Include the SAMBA package in your Spark application using spark-shell, or spark-submit. For example:

$SPARK_HOME/bin/spark-shell --packages io.onetapbeyond:lambda-spark-executor_2.10:1.0

SAMBA Basic Usage

This library exposes a new delegate transformation on Spark RDDs of type RDD[AWSTask]. The following sections demonstrate how to use this new RDD operation to leverage AWS Lambda compute services directly within Spark batch and streaming applications on the JVM.

See the documentation on the underlying aws-gateway-executor library for details on building AWSTask and handling AWSResult.

SAMBA Spark Batch Usage

For this example we assume an input dataRDD, then transform it to generate an RDD of type RDD[AWSTask]. In this example each AWSTask will invoke a sample AWS Lambda score computation when the RDD is eventually evaluated.

import io.onetapbeyond.lambda.spark.executor.Gateway._
import io.onetapbeyond.aws.gateway.executor._

val aTaskRDD = dataRDD.map(data => {
  AWS.Task(gateway)
     .resource("/score")
     .input(data.asInput())
     .post()
  })

The set of AWSTask within aTaskRDD can be scheduled for processing on AWS Lambda infrastructure by calling the new delegate operation provided by SAMBA on the RDD:

val aResultRDD = aTaskRDD.delegate

When aTaskRDD.delegate is evaluated by Spark the resultant aResultRDD is of type RDD[AWSResult]. The result returned by the sample score computation on the original AWSTask is available within these AWSResult. These values can be optionally cached, further processed or persisted per the needs of your Spark application.

Note, the use here of the AWS Lambda score function is simply representative of any computation made available by the AWS API Gateway.

SAMBA Spark Streaming Usage

For this example we assume an input stream dataStream, then transform it to generate a new stream with underlying RDDs of type RDD[AWSTask]. In this example each AWSTask will execute a sample AWS Lambda score computation when the stream is eventually evaluated.

import io.onetapbeyond.lambda.spark.executor.Gateway._
import io.onetapbeyond.aws.gateway.executor._

val aTaskStream = dataStream.transform(rdd => {
  rdd.map(data => {
    AWS.Task(gateway)
       .resource("/score")
       .input(data.asInput())
       .post()
    })	
  })

The set of AWSTask within aTaskRDD can be scheduled for processing on AWS Lambda infrastructure by calling the new delegate operation provided by SAMBA on each RDD within the stream:

val aResultStream = aTaskStream.transform(rdd => rdd.delegate)

When aTaskStream.transform is evaluated by Spark the resultant aResultStream has underlying RDDs of type RDD[AWSResult]. The result returned by the sample score computation on the original AWSTask is available within these AWSResult. These values can be optionally cached, further processed or persisted per the needs of your Spark application.

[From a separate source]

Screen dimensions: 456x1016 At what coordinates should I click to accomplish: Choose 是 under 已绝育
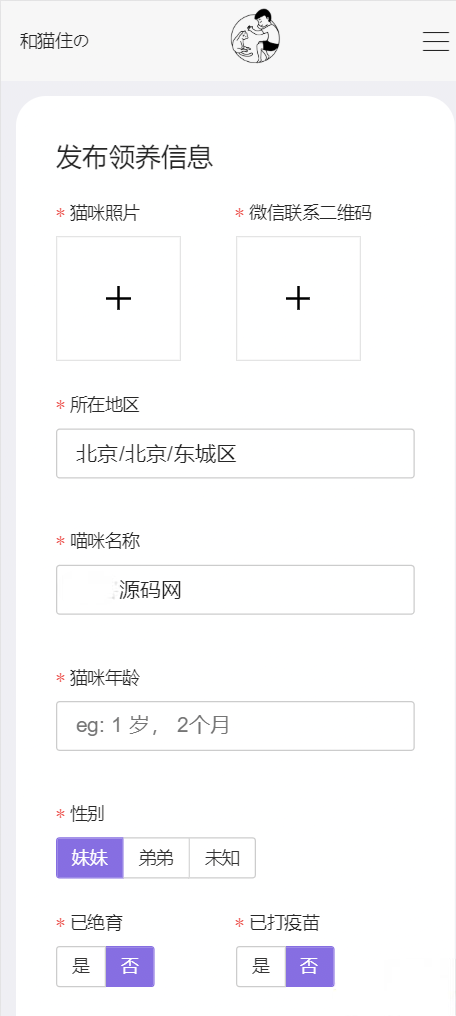(x=81, y=967)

Note, the use here of the AWS Lambda score function is simply representative of any computation made available by the AWS API Gateway.

###SAMBA Spark Deployments

To understand how SAMBA delivers the computing power of AWS Lambda to Spark applications on the JVM the following sections compare and constrast the deployment of traditional Scala, Java, and Python applications with Spark applications powered by the SAMBA library.

####1. Traditional Scala | Java | Python Spark Application Deployment

Traditional Deployment: Spark

Without SAMBA library support, traditional task computations execute locally on worker nodes within the cluster, sharing and therefore possibly constrained by, the resources available on each worker node.

####2. Scala | Java + AWS Lambda (SAMBA) Spark Application Deployment

New Deployment: lambda-spark-executor

SAMBA powered Spark applications benefit from the following enhancements:

  1. RDD tasks can be delegated to execute on AWS Lambda compute infrastructure in the cloud.

  2. Driver programs can easily integrate with general REST services exposed on the AWS API Gateway.

For certain application workflows and workloads Spark task delegation to AWS Lambda compute infrastructure will make sense. However, it is worth noting that this library is provided to extend-not-replace the traditional Spark computation model, so I recommend using SAMBA judiciously.

License

See the LICENSE file for license rights and limitations (Apache License 2.0).